With the upcoming match against Czech Republic kicking off at 2pm on Monday, many schoolchildren across the country will have normal classes replaced with the game.

Two boys from a Glasgow school were “sheepish” about asking their headteacher but she immediately said yes.

Wendy Cameron, head at Broomhill Primary, told STV News: “They’d asked their teacher a couple of times and she didn’t know, so she said you need to go ask the headteacher.

“They ran back really excited and told everybody. There’s a real buzz.

“There’s a month of promise ahead of us, after 15 months of pain.”

Ms Cameron said the game was an important cultural event and a first for the children’s generation. Primary four pupils have been practising the 70s disco track by Baccara, Yes Sir, I Can Boogie, which has become the national team’s anthem.

Broomhill Primary pupil Beau, 8, a footballer for Drumchapel Uniter, has been selected as a mascot for the game against Croatia on June 22.Broomhill Primary

And eight-year-old Broomhill pupil Beau, a talented player for Drumchapel United, has been chosen as an ambassador for the Scotland v Croatia game on June 22.
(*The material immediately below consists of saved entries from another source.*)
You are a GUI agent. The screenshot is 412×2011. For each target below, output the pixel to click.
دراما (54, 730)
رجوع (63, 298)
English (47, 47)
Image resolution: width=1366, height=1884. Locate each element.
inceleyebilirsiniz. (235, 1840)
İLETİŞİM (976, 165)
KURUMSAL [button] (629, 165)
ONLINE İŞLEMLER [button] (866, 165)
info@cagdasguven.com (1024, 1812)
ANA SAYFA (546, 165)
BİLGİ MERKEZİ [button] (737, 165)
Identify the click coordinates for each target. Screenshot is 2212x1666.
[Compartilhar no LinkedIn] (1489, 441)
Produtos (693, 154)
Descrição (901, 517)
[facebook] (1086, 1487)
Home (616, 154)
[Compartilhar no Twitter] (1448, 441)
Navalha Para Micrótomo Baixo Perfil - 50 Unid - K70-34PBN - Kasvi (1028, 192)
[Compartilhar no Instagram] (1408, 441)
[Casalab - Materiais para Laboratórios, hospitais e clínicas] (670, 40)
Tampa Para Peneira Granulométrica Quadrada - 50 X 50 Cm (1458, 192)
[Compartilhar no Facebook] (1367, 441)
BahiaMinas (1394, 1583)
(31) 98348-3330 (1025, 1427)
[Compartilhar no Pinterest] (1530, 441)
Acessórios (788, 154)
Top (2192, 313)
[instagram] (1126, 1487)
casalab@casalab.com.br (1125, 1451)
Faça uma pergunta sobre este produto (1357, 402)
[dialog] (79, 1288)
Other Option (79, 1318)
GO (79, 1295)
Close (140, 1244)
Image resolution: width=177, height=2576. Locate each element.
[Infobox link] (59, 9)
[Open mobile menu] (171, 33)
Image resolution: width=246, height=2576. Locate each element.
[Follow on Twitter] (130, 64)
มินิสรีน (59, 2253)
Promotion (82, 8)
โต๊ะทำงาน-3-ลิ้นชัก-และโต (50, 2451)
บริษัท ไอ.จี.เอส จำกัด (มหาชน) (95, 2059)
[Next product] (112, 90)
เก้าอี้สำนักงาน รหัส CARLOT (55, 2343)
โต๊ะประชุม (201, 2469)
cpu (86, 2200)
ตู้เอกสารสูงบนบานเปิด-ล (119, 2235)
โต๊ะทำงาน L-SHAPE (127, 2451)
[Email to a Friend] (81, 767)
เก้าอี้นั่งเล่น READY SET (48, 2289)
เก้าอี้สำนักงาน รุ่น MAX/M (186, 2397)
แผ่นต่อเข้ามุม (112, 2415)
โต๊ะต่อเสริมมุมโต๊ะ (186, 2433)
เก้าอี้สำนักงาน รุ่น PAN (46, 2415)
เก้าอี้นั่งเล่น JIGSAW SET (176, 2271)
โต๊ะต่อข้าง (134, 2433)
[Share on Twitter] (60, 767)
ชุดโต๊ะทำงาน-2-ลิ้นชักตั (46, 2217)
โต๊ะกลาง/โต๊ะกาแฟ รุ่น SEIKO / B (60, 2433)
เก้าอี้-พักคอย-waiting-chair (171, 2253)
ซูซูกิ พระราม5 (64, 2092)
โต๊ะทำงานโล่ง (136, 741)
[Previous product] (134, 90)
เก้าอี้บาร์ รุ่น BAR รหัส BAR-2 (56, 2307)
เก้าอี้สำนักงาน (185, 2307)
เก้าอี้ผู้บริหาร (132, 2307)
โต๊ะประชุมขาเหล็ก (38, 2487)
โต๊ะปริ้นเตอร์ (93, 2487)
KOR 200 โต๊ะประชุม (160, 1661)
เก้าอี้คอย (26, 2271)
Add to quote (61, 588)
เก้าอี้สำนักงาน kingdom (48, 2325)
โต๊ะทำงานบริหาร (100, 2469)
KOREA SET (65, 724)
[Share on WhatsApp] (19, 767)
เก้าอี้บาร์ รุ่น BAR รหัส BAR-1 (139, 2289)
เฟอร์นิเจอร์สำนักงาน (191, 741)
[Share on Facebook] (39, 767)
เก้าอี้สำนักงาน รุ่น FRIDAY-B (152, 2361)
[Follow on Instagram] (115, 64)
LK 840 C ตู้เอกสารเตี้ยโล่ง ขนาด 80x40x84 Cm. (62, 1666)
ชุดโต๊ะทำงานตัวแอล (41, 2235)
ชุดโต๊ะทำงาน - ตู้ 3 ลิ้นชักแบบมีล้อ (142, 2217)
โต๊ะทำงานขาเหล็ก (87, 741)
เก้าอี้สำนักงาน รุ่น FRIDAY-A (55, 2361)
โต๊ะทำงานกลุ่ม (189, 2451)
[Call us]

A ten-year-old pupil at a Clydebank school penned an impassioned letter asking for the event to be screened.

St Stephen’s Primary School pupil Poppy Lord wrote: “I’m writing this letter to you to give you some reasons why you should consider letting the school watch the Euro Football competition.

“The competition may just seem like a football game but is so much more than that.”

Poppy’s dad, Ricki Lord, said he was “very proud and a bit emotional”.

And Scotland midfielder John McGinn got behind the schoolgirl’s campaign, tweeting support for the her letter.

Following a vote, St Stephen’s announced that Poppy and her fellow pupils will be cheering on the national team in school on Monday.

McGinn recorded a special message: “I’m sure everyone in the school and beyond had a read at Poppy’s amazing letter to put pressure on the teacher’s and especially Ms Crombie at St Stephen’s.

“A big congratulations to Poppy so if everyone can give Poppy a wee high-five or a round of applause.

“It’s amazing for us to read that we can inspire so many people. I’m excited and I’m sure all the boys are the same.

“Finally, just to everyone else at St Stephen’s, I know it’s a small school, if you stick to your dreams, keeping working for it, you never know what’s possible.”

A Dundee secondary school is encouraging pupils and staff to dress down and wear something Scottish or blue on Monday with all teachers in all classrooms showing the football match from 2pm.

In a letter to parents and carers, headteacher Hugh McAninch wrote: “At Baldragon Academy, we are celebrating this by taking a little bit of time from our normal learning timetable to learn a little bit more about the event and to back our national team.”

Comhairle nan Eilean Siar, the Western Isles Council, announced that it was “very happy” to let all pupils cheer on Scotland in school at the first major tournament since 1998.

Castlebay Community School on Barra said that “for one day only” staff and children can break the rules and wear Scotland or Scottish team football tops.